II. It was cruel in its requirements. Why should a tyrant king fear the infant sons of Israel? He knew they would be his enemies in the future if spared. Young life is the hope of the Church and the terror of despots. (J. S. Exell M. A.)

Progress in sin

There is a woful gradation in sin. As mariners setting sail lose sight of the shore then of the houses then of the steeples and then of the mountains and land; and as those who are waylaid by a consumption first lose vigour then appetite and then colour; thus it is that sin hath its woful gradations. None decline to the worst at first but go from one degree of turpitude to another until the very climax is reached.

The climax of cruelty

If we glance once more at the different means which Pharaoh devised for the oppression and diminution of the Hebrews we find that they imply the following climax of severity and cruelty: he first endeavoured to break their energy by labour and hardship (verses 11-14) then to effect their diminution by killing the newborn male children through the midwives (verses 15 16); and when neither of these plans had the desired result--the former in consequence of the unusual robustness of the Hebrew women the latter owing to the piety and compassion of the midwives--he tried to execute his design by drowning the young children (verse 22); which last device was in two respects more audacious and impious than the second: first because he now laying aside all shame showed publicly his despotism against a harmless foreign tribe which relied on the hospitality solemnly promised to them; and secondly because now the whole people were let loose against the Hebrews; spying and informing was made an act of loyalty and compassion stamped as high-treason. (M. M. Kalisch Ph. D.)

Increasing power of sin

When once a man has done a wrong thing it has an awful power of attracting him and making him hunger to do it again. Every evil that I do may indeed for a moment create in me a revulsion of conscience but stronger than that revulsion of conscience it exercises a fascination over me which it is hard to resist. It is a great deal easier to find a man who has never done a wrong thing than to find a man who has only done it once. If the wall of the dyke is sound it will keep the water out but if there is the tiniest hole in it it will all come in.

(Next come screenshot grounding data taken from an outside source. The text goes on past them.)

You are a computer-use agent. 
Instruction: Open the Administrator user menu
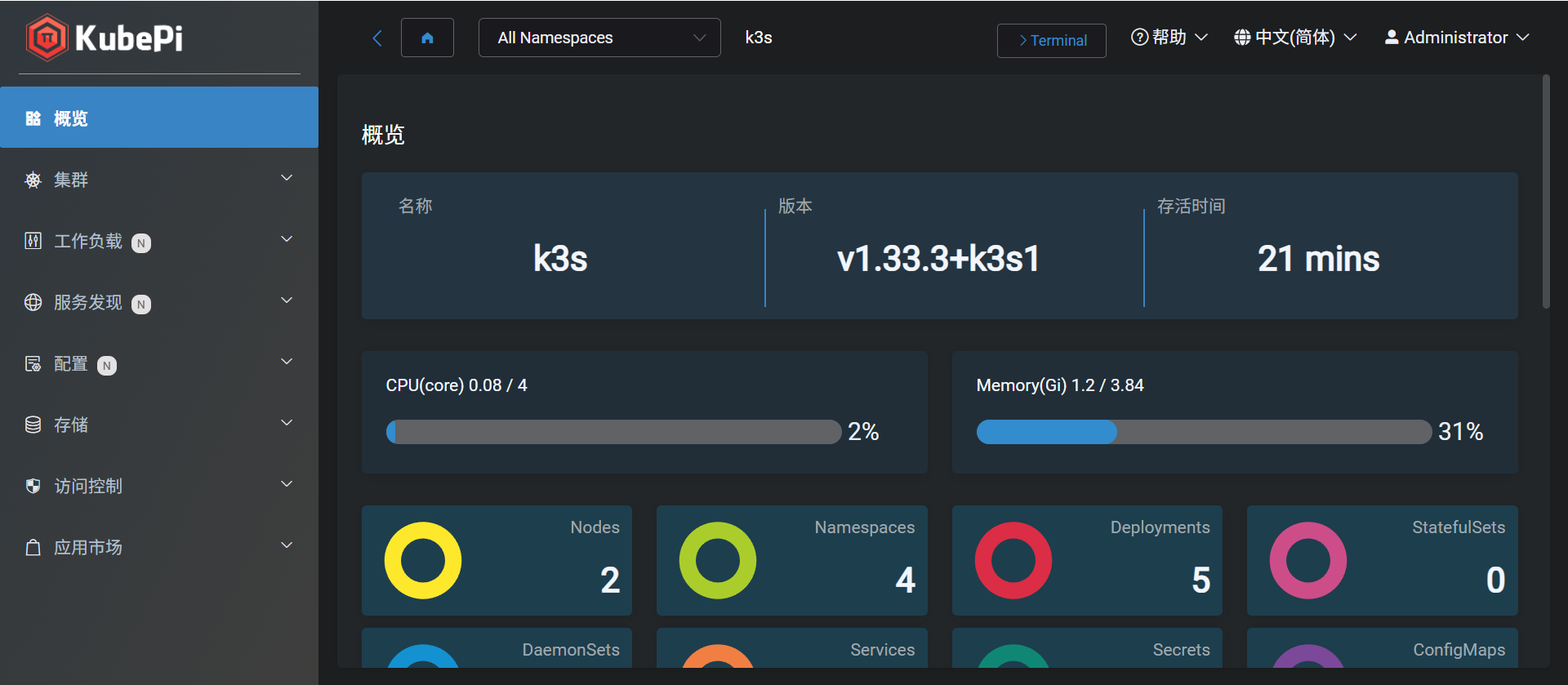coord(1457,38)
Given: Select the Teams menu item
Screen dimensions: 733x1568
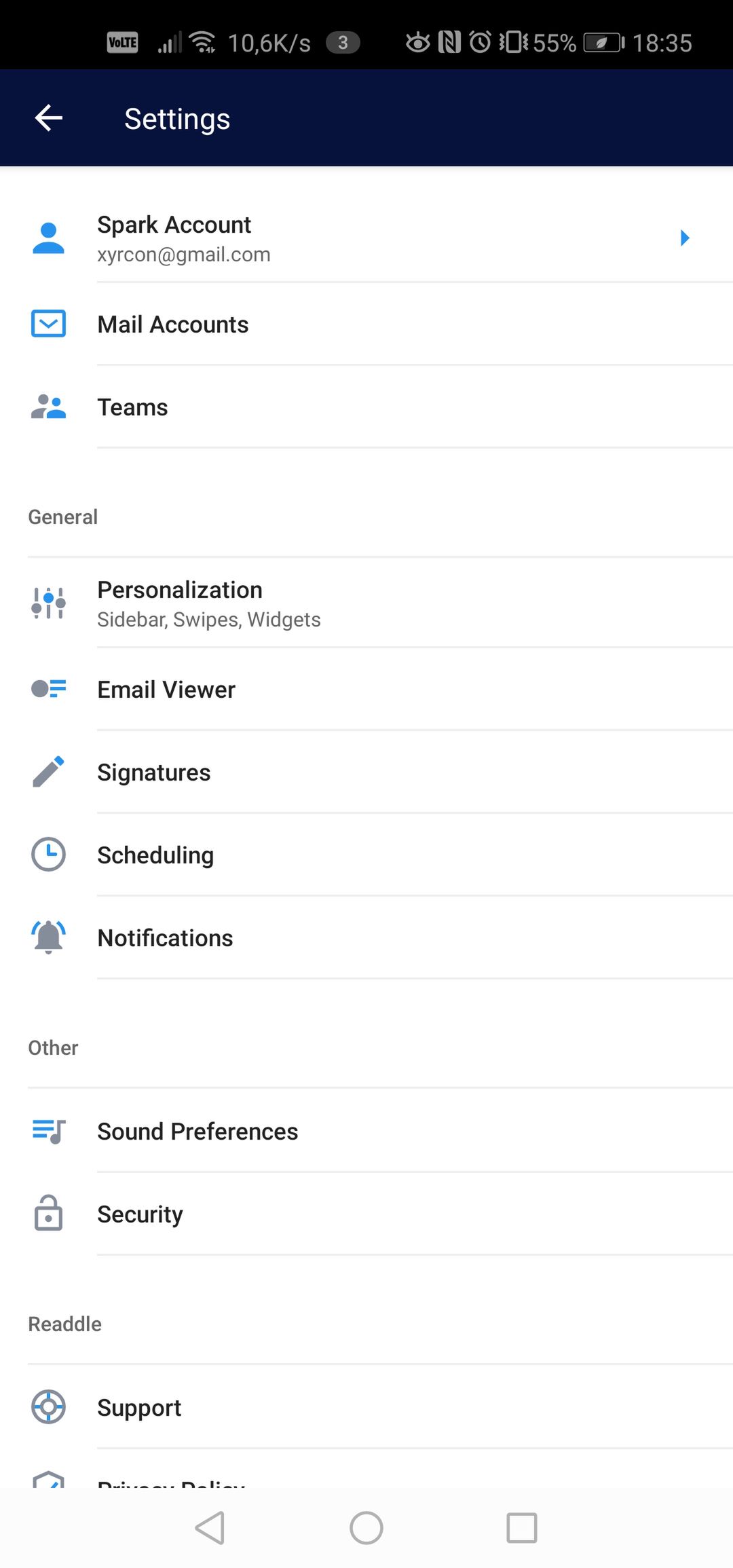Looking at the screenshot, I should pos(366,407).
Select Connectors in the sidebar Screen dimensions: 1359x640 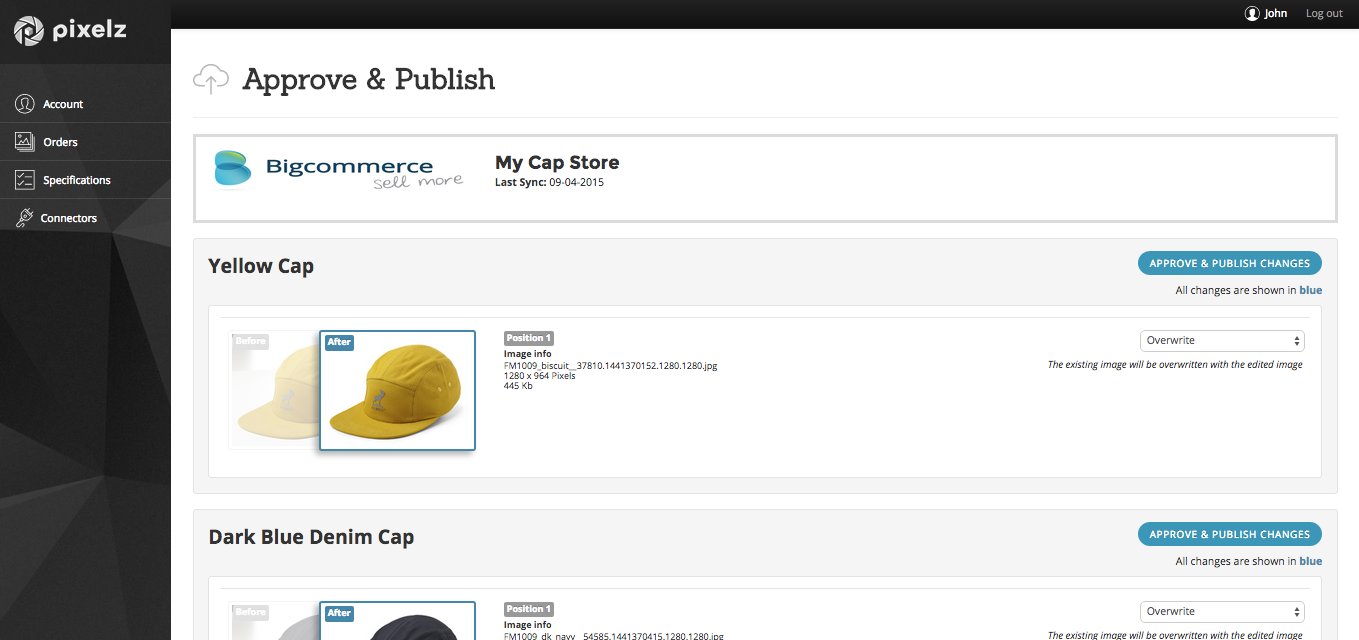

So the evil that you do asserts its power over you; it has a fierce longing desire after you and it gets you into its clutches. Beware of the first evils for as sure as you are living the first step will make the second seem to become necessary. The first drop will be followed by a bigger second and the second at a shorter interval by a more copious third until the drops become a shower and the shower becomes a deluge. The course of evil is ever wider and deeper and more tumultuous. The little sins get in at the window and open the front door for the big housebreakers. One smooths the path for the other. All sin has an awful power of perpetuating and increasing itself. As the prophet says in his awful vision of the doleful creatures that make their sport in the desolate city “None of them shall want her mate. The wild beasts of the desert shall meet with the wild beasts of the islands.” Every sin tells upon character and makes the repetition of itself more and more easy. “None is barren among them.” And all sin is linked together in a slimy tangle like a field of seaweed so that the man once caught in its oozy fingers is almost sure to drown. (A. Maclaren D. D.)